A strong dollar wipes out billions of US corporate profits

The strong dollar wiped billions of dollars off US business sales in the second quarter, prompting many to cut their forecasts for the rest of the year.

The list of metrics that are recording hits of millions or billions of dollars has grown day by day after the U.S. currency hit a 20-year high this month, including IBM, Netflix, Johnson & Johnson and Phillip Morris. This group is expected to swell as tech industry titans such as Apple and Microsoft – which generate a substantial portion of their business outside the United States – release their quarterly results in the coming days.

The monetary shock clouded a period of earnings that was closely watched for signs of a weakening global economy, as high inflation and tight monetary policy weigh on business and consumer demand. Economic data is already signaling a decline in activity, with inflation reducing the real purchasing power of consumers.

“Even if the dollar’s rise were to stop here, the strengthening we’ve seen over the past 12 months would be enough to prompt further downward revisions to earnings estimates simply from currency headwinds,” he said. said Max Kettner, a strategist at HSBC.

The dollar was supported by the Federal Reserve as policymakers in Washington quickly raised interest rates in a bid to quell inflation, which hit a 40-year high in June. They are expected to deliver another giant rate hike this week and continue to tighten policy to restrain demand, raising interest rates well above their counterparts in Europe and Japan. Higher interest rates generally attract foreign investors, which increases demand for the currency.

But American companies with large businesses overseas are hurting as the strong dollar reduces the value of their international sales and makes them less competitive against local competitors.
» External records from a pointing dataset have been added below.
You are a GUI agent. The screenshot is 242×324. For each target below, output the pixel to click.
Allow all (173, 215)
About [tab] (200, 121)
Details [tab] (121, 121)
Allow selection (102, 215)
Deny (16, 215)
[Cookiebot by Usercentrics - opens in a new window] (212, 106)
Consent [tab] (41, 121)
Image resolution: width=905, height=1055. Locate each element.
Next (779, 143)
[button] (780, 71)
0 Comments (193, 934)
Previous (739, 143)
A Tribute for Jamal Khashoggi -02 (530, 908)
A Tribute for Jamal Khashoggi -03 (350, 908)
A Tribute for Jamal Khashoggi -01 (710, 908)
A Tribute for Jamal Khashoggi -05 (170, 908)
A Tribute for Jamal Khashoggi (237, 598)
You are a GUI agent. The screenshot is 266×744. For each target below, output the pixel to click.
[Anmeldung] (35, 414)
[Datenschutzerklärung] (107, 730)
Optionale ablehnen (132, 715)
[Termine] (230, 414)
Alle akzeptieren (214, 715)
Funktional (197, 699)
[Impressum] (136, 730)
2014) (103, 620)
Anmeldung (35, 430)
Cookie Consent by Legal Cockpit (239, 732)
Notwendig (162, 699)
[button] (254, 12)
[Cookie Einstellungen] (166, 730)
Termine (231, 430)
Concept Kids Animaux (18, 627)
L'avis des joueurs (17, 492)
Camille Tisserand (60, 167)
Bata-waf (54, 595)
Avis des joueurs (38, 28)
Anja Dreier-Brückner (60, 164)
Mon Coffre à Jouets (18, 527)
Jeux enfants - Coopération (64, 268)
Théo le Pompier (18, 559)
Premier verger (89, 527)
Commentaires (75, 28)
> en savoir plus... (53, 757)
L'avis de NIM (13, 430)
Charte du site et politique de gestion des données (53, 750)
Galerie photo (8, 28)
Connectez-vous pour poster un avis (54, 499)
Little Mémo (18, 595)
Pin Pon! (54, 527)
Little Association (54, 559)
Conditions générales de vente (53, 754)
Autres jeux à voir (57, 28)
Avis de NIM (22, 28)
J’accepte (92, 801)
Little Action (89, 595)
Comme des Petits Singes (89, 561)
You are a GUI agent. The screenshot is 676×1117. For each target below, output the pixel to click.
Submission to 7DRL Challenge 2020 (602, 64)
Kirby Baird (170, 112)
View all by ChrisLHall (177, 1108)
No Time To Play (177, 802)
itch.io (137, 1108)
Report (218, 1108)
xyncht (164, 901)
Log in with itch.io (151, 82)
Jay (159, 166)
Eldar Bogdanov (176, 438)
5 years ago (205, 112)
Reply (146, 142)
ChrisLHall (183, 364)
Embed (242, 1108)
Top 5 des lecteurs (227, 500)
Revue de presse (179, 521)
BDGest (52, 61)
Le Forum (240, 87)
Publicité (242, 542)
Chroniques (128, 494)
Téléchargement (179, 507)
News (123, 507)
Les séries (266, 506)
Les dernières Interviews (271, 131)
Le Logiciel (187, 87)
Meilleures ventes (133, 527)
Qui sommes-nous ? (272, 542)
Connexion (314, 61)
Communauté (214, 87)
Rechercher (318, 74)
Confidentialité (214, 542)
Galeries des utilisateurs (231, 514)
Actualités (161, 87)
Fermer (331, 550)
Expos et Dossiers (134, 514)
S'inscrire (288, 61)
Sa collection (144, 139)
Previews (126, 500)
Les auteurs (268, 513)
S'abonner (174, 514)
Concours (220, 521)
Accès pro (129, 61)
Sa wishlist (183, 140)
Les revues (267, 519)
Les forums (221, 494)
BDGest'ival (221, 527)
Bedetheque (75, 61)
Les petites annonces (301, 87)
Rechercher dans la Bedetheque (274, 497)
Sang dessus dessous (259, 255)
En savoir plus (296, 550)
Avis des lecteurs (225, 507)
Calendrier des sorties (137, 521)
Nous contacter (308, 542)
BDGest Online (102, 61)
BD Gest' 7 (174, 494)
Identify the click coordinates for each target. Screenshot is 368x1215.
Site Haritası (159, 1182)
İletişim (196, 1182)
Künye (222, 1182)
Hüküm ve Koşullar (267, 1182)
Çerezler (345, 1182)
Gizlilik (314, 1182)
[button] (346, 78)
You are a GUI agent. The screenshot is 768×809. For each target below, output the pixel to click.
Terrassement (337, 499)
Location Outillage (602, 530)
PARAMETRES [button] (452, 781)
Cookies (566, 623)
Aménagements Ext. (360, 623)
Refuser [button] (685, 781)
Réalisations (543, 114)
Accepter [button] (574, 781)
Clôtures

A slowdown in Europe and shutdowns in China designed to contain the spread of Covid-19 cases are also proving a thorn for US companies with large overseas operations as demand slows.

IBM last week warned that the greenback’s strengthening could slash its revenue this year by $3.5 billion, including about $900 million in the second quarter. Johnson & Johnson cut its forecast as mouthwash maker Listerine warned that the rapidly rising dollar could slash $4 billion from sales this year. Currency pressure on cigarette maker Philip Morris eclipsed $500 million in the quarter; Netflix streaming network, whose shows include dramas stranger thingsestimated it took $339 million in sales between April and June due to the strong dollar.

They join a long list of companies that had already raised the issue before the dollar reached parity against the euro, including Microsoft, Salesforce and Medtronic.

“The speed of strengthening is the strongest we’ve seen in over a decade,” IBM Chief Financial Officer James Kavanaugh said on the company’s earnings call. “All the currencies we cover, more than half of them are down double digits against the US dollar this year. So that’s a bit, I would say, unprecedented.

Kavanaugh said IBM has hedged about 35 of the more than 100 currencies in which it does business. It was a response, coupled with the large currency hit, that left some investors “upset,” according to TCW senior portfolio manager Diane Jaffee. IBM shares fell 5% following its results, even as the company eclipsed Wall Street expectations.

Column chart of regional revenue distribution (%) showing that S&P 500 companies generated 29% of sales outside the United States in 2021

Big Tech is heavily exposed to the dollar given the industry’s overseas footprint. Goldman Sachs estimated that 59% of S&P technology company sales were generated outside the United States. This is well above the average for publicly traded large-cap US companies; S&P 500 groups as a whole earned 29% of their $14 billion in revenue in 2021 from overseas.

“Some companies have a little more trouble with the dollar than others,” Jaffee said. “Even though valuations have come down a lot in the tech sector, we still want to be very . . . judicious due to currency concerns that affect tech companies even more than others.

Returns showed that investors favor stocks of companies whose operations are primarily US-based. The Goldman index of U.S. companies with significant international exposures has more than doubled this year against its domestic counterpart, down 19.6% versus 9.1%, respectively.

Line chart of Goldman index performance of S&P 500 companies, broken down by regional sales exposure (%) showing that US companies with large international footprints have lagged in 2022

For now, second-quarter earnings remain strong – overall, they are expected to be up 10% from a year earlier. But that figure could have been closer to 12% had it not been for the effect of a strong dollar, said Jonathan Golub, head of US equity strategy at Credit Suisse. He said every 8-10% rise in the dollar index cuts about 1% from S&P 500 earnings.

“Earnings are coming in very well, but imagine how much better they would be if the dollar wasn’t so strong,” Golub said.

The effects of the dollar on earnings often lag the actual movement of the currency, so a strong dollar can be quoted for several quarters even if dollar appreciation slows. Karl Schamotta, chief market strategist at Corpay, expects the dollar to top now, as many investors are betting the Fed will have to temper its aggressive pace of rate hikes as the economy American is cooling.

“The big rise in the US dollar, especially against the euro and the yen, had a major impact on earnings that we’ll probably see over a few quarters,” Schamotta said.